- Opening Delimiter -

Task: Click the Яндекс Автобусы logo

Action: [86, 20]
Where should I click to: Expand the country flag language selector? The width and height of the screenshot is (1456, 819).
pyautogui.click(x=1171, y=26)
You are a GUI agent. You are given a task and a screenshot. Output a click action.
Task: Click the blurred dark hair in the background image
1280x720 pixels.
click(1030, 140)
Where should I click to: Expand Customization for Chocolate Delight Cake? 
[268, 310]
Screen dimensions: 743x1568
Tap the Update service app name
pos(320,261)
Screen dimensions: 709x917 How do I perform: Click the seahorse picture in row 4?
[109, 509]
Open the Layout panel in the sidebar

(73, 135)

- Closing Delimiter -

● Work instruction: Line by line, please copy the listing exactly.

● Completed exercise:
Task: Click the Яндекс Автобусы logo

Action: [86, 20]
Where should I click to: Expand the country flag language selector? The width and height of the screenshot is (1456, 819).
pyautogui.click(x=1171, y=26)
You are a GUI agent. You are given a task and a screenshot. Output a click action.
Task: Click the blurred dark hair in the background image
1280x720 pixels.
click(1030, 140)
Where should I click to: Expand Customization for Chocolate Delight Cake? 
[268, 310]
Screen dimensions: 743x1568
Tap the Update service app name
pos(320,261)
Screen dimensions: 709x917 How do I perform: Click the seahorse picture in row 4?
[109, 509]
Open the Layout panel in the sidebar

(73, 135)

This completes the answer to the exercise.